In our view, this case is similar to People v. Bean (1989) 213 Cal.App.3d 639, 261 Cal.Rptr. 784 (Bean ). In Bean, the People and the defendant entered into a plea bargain under which the defendant would plead guilty to attempted petty theft with a prior conviction. Unknown to the parties, however, was that attempted petty theft with a prior conviction is not a crime in California. (Id. at pp. 641–642, 261 Cal.Rptr. 784.) Reversing, this court said: “This plea was defective ab initio. It should never have been entered. Our duty is to nullify it entirely.” (Id. at p. 645, 261 Cal.Rptr. 784.)
In this case, the plea also should not have been entered. The plea bargain was defective from the beginning because it was based on an agreement to have defendant punished for attempted murder by an unauthorized term of 25 years to life.
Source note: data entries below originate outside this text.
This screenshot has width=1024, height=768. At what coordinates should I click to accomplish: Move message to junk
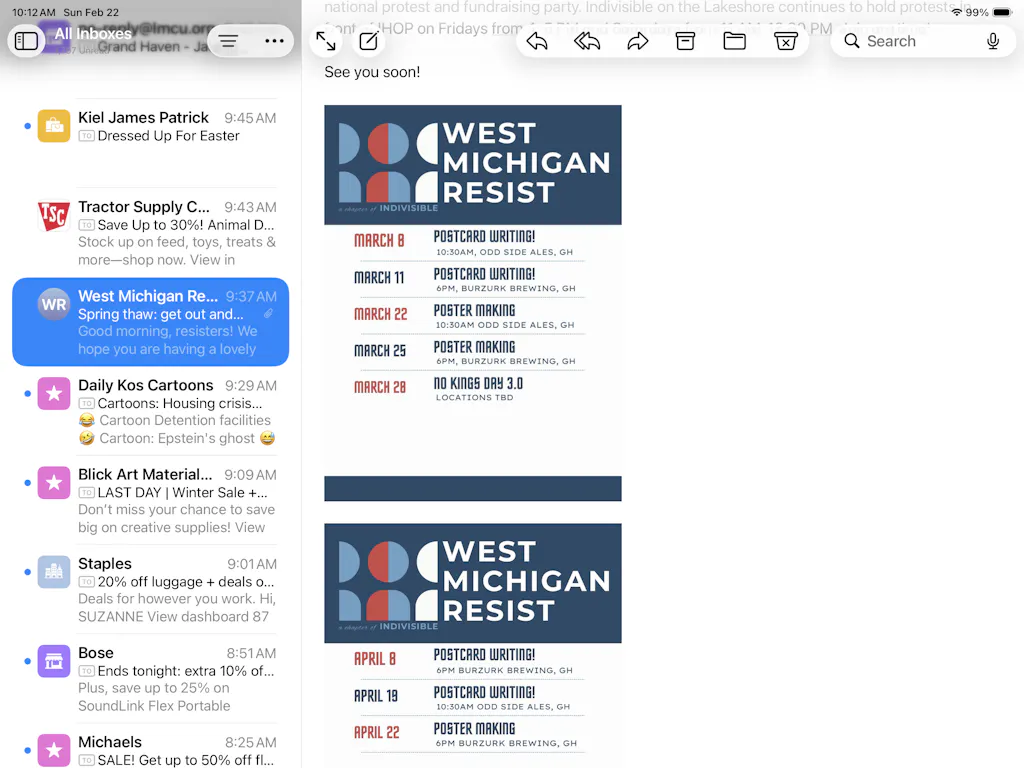[x=785, y=41]
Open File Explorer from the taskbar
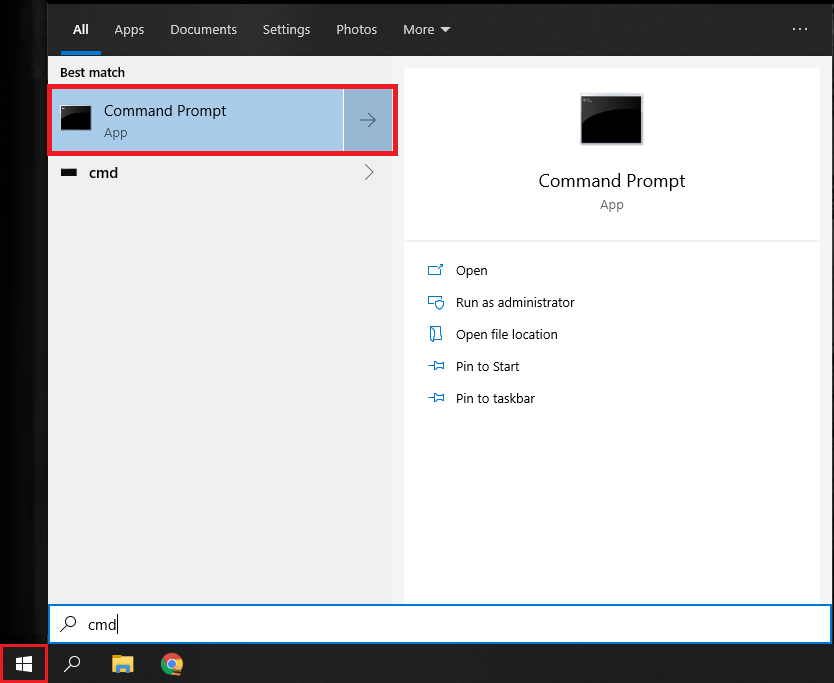The height and width of the screenshot is (683, 834). pyautogui.click(x=122, y=663)
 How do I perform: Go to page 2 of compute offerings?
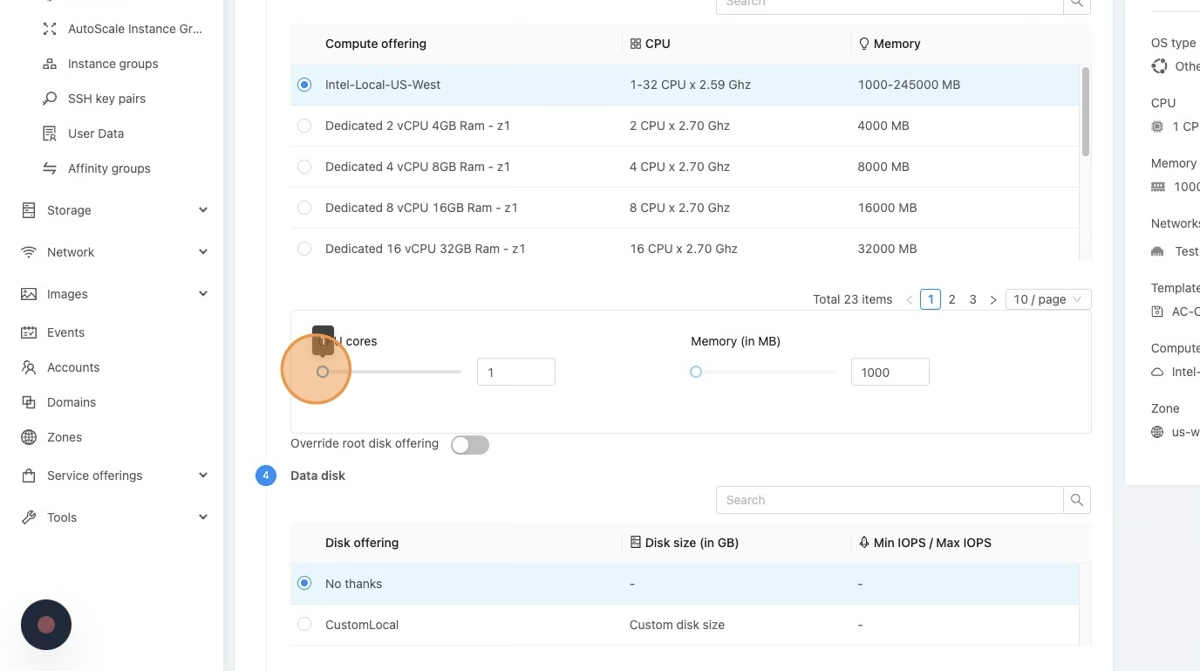tap(952, 300)
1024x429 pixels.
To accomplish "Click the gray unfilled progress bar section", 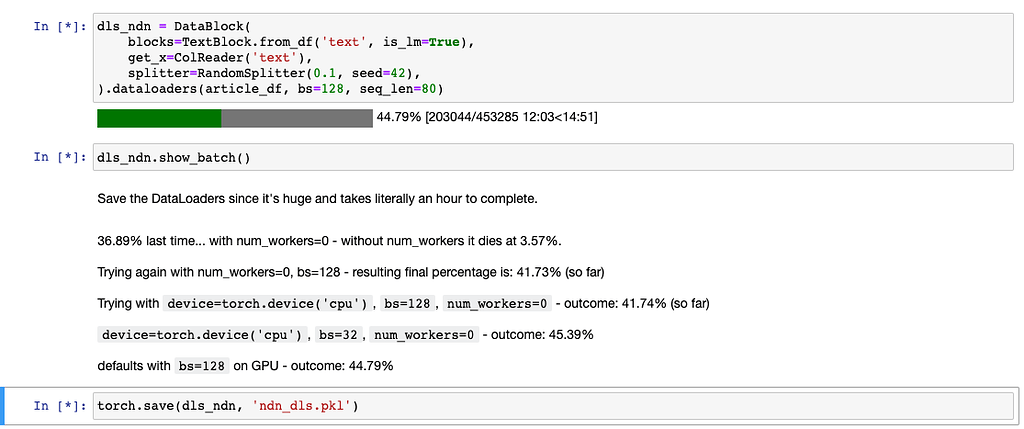I will pyautogui.click(x=297, y=118).
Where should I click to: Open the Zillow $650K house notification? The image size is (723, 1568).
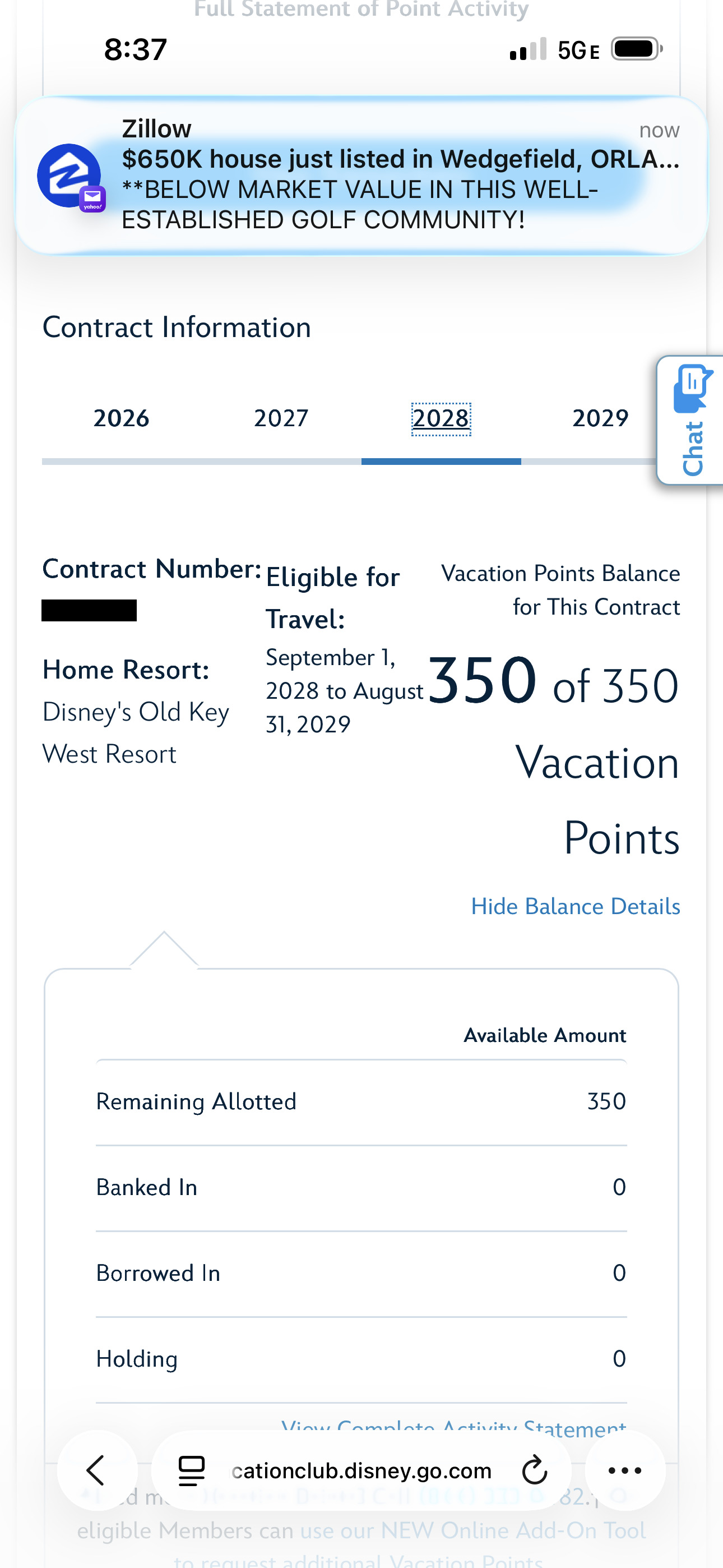pyautogui.click(x=362, y=176)

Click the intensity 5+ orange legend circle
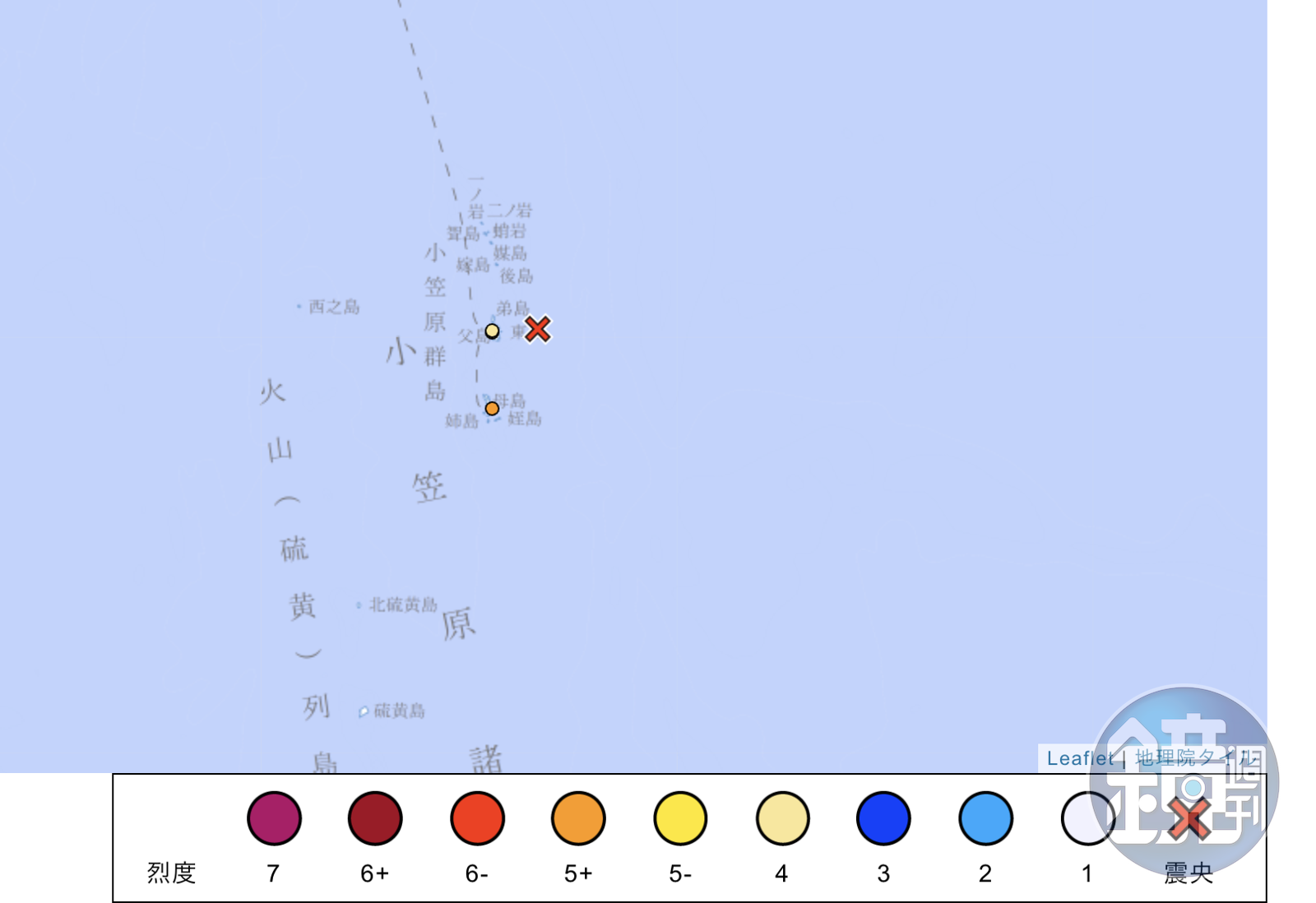click(578, 818)
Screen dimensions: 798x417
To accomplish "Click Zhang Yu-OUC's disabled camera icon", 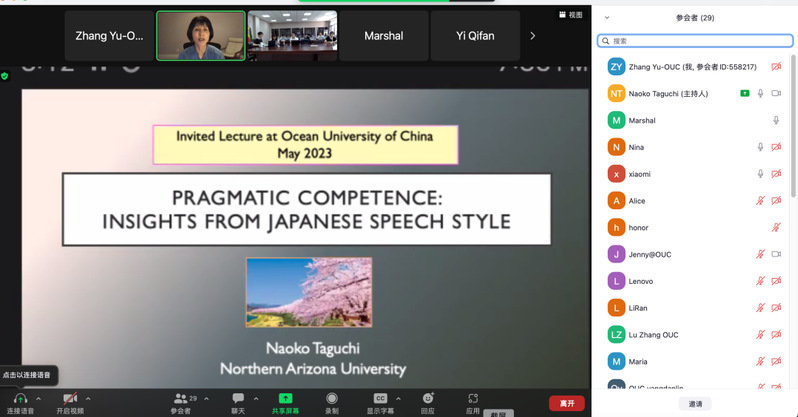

While the defect in Bean was in the nonexistence of the crime, the defect here is in the lack of authority for the agreed penalty. But we see no difference in the reasoning requiring nullification of the plea bargain. Either way, the plea bargain is contrary to law.
The Beancourt noted that nullification of the plea bargain would place the parties in the position they faced prior to the plea bargain, with the People being free to reinstate charges dismissed as a result of the plea bargain. (Bean, supra, 213 Cal.App.3d at p. 646, 261 Cal.Rptr. 784.) The same is true here. The judgment must be reversed, the plea vacated, and the parties placed in the same position with respect to each other that they occupied before they entered into the plea bargain.
Finally, defendant argues, quoting People v. Municipal Court ( Martinez ) (1971) 14 Cal.App.3d 362, 366, 92 Cal.Rptr. 248, that “[i]f the People had their pockets picked in the criminal case, it was because they neglected to button down the flaps.” In that case, the court held that the People had a right to appeal but did not, and that the People could not circumvent its failure to appeal by obtaining a writ. (Id. at pp. 365–366, 92 Cal.Rptr. 248.) No such circumstances exist here. The catchy quote from Martinez does not justify our turning a blind eye to the injustice done by the trial court here in changing the bargained agreement.
We hold, therefore, that the trial court erred by denying the People's request to vacate the plea and by imposing a sentence other than what was bargained for.
There is no double jeopardy problem here because there is a valid basis to vacate the no contest plea. (People v. Turner (2004) 34 Cal.4th 406, 419, 20 Cal.Rptr.3d 182, 99 P.3d 505; People v. Massie (1998) 19 Cal.4th 550, 565–566, 79 Cal.Rptr.2d 816, 967 P.2d 29.) Neither party argues to the contrary.
DISPOSITION
The petition is granted. Let a peremptory writ of mandate issue directing the superior court to vacate the sentence and the plea bargain, reinstate the 578dismissed counts, allow defendant to withdraw his no contest plea, and conduct further proceedings consistent with this opinion. We concur: BLEASE, Acting P.J. BUTZ, J.